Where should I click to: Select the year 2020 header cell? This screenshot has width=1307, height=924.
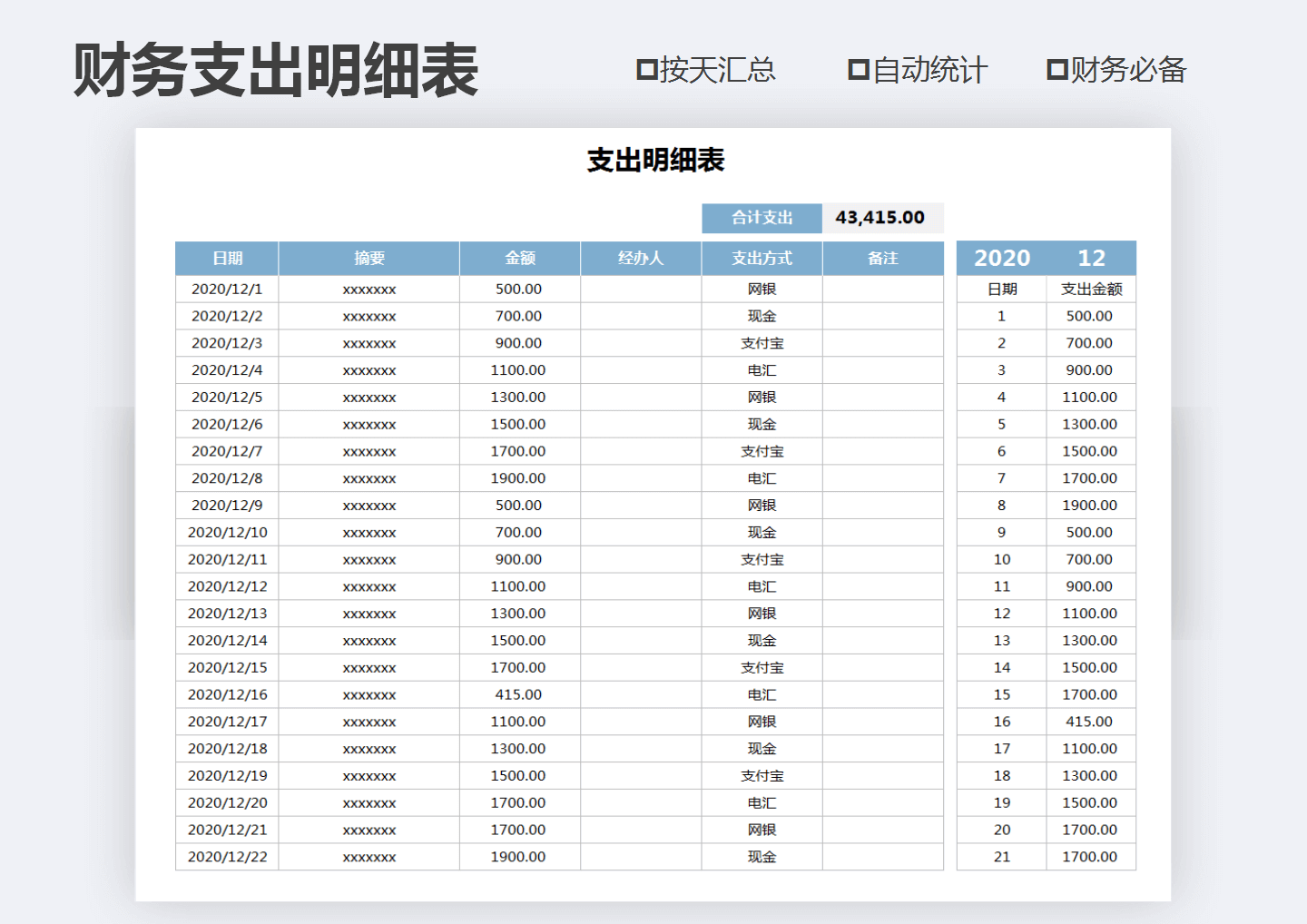coord(1001,258)
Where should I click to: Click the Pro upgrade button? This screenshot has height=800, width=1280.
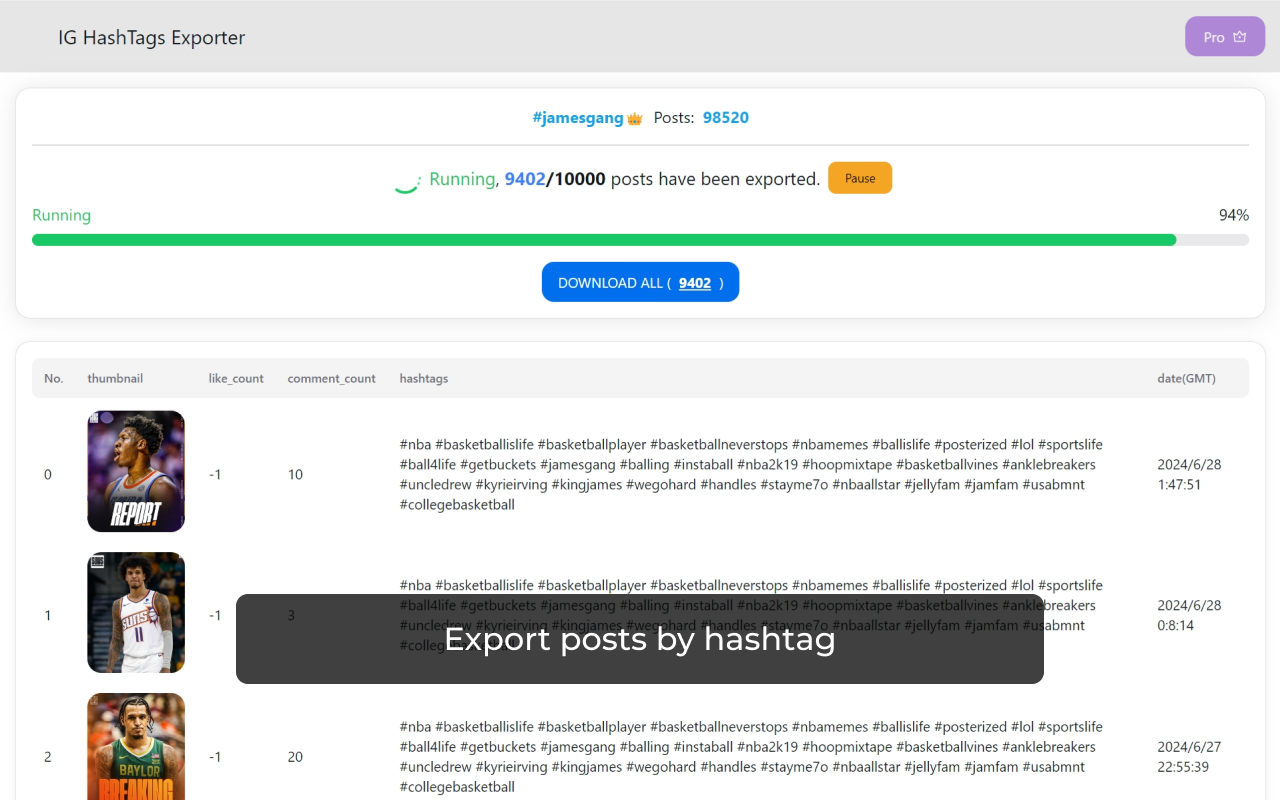(1224, 37)
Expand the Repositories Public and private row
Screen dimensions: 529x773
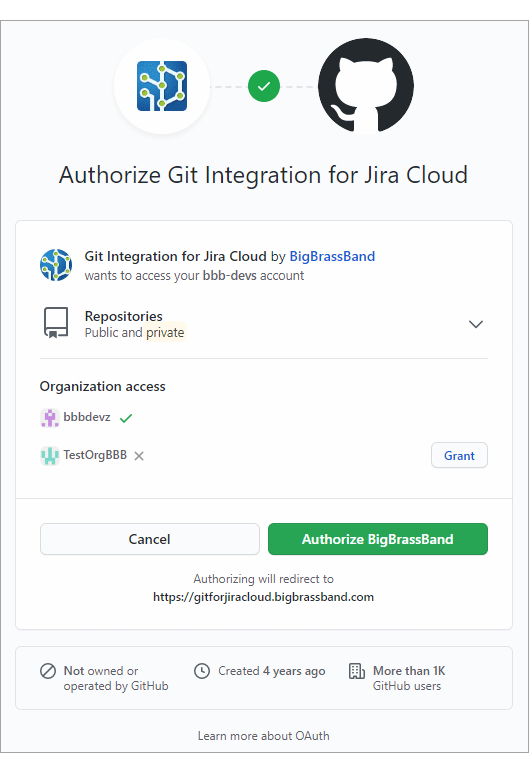tap(264, 324)
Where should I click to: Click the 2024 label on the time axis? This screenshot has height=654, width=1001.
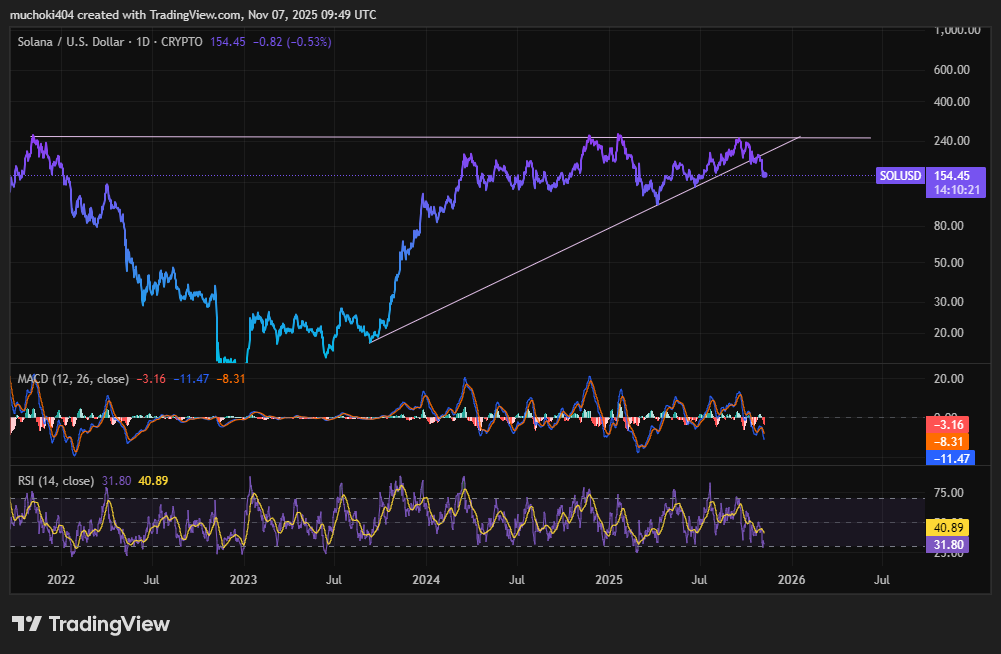tap(426, 579)
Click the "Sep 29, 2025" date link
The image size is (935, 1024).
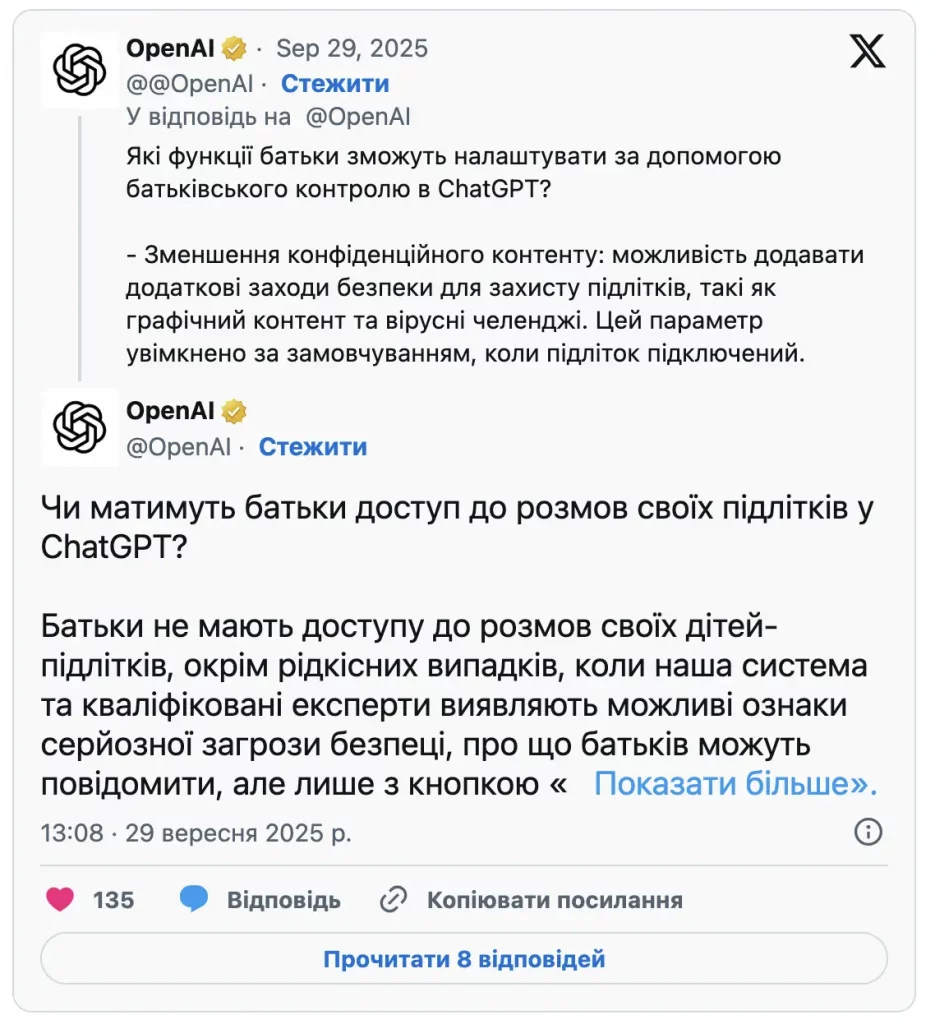click(x=351, y=47)
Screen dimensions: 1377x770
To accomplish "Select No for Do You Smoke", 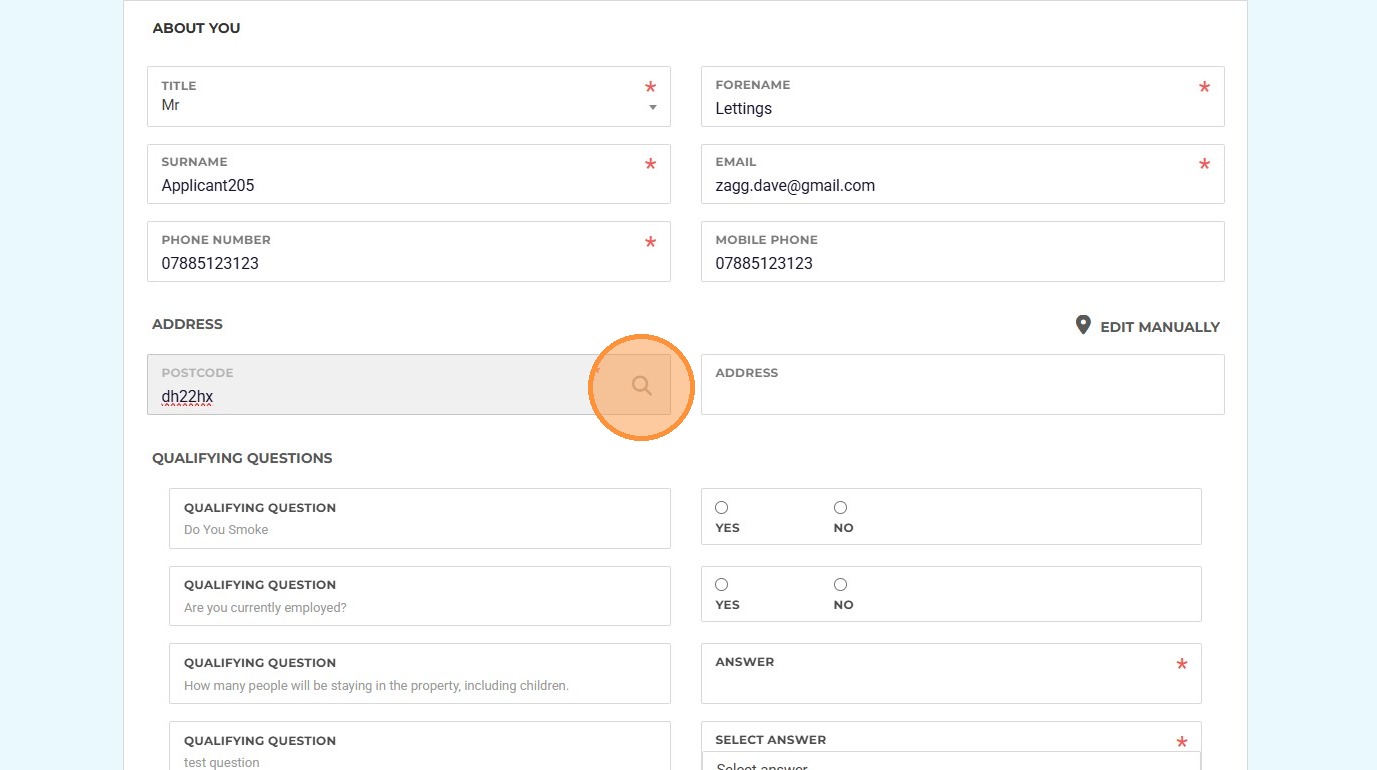I will 840,508.
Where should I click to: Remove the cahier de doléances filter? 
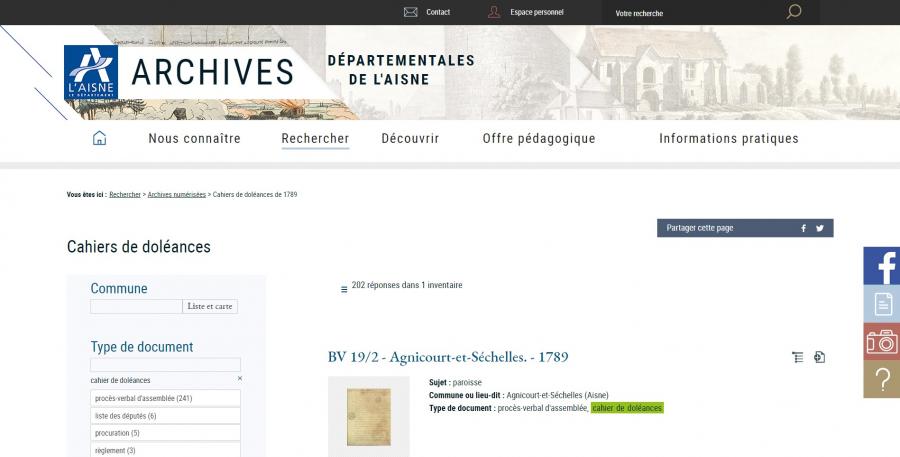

•••

What you should do
A verbatim reproduction is expected: starting at the line above that has "Where should I click to: Click the 2024", ending at the line that has "Screen dimensions: 1377x770", both included, and with no pictures and no other lines.

Output of the task
Where should I click to: Click the 2024 label on the time axis? This screenshot has height=654, width=1001.
tap(426, 579)
Click the "Sep 29, 2025" date link
The image size is (935, 1024).
click(x=351, y=47)
Screen dimensions: 1377x770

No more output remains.